* **What you should do**:
Would you copy the line that includes "Image resolution: width=902" and every line that follows it, down to the last line of the listing below, exactly as they stand?

* **Material for the task**:

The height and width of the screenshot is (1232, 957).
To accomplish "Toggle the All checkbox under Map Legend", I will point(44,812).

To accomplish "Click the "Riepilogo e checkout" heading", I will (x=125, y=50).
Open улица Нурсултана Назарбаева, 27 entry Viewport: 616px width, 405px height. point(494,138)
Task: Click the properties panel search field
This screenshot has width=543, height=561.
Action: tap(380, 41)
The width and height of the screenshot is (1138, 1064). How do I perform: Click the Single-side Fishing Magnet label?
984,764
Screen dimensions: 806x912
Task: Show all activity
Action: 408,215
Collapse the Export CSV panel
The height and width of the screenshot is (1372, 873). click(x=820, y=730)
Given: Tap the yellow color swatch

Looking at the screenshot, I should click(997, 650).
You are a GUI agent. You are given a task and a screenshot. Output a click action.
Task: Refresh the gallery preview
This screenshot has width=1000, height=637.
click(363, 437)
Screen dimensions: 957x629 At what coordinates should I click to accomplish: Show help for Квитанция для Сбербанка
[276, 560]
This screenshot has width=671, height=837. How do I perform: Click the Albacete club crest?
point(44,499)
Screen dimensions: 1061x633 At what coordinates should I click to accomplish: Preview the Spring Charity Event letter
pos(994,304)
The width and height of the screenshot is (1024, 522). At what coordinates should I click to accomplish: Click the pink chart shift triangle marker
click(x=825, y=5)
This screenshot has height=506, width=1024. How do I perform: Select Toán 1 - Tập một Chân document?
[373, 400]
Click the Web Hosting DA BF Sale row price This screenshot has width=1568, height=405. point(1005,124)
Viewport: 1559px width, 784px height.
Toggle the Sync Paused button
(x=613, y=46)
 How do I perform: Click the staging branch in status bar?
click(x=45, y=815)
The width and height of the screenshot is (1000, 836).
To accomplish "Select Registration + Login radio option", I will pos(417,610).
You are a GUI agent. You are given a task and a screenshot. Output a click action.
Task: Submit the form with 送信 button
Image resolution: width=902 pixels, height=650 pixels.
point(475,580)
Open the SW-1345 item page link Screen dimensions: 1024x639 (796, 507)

* **Expected output**:
Image resolution: width=902 pixels, height=650 pixels.
point(475,580)
Open the SW-1345 item page link Screen dimensions: 1024x639 (796, 507)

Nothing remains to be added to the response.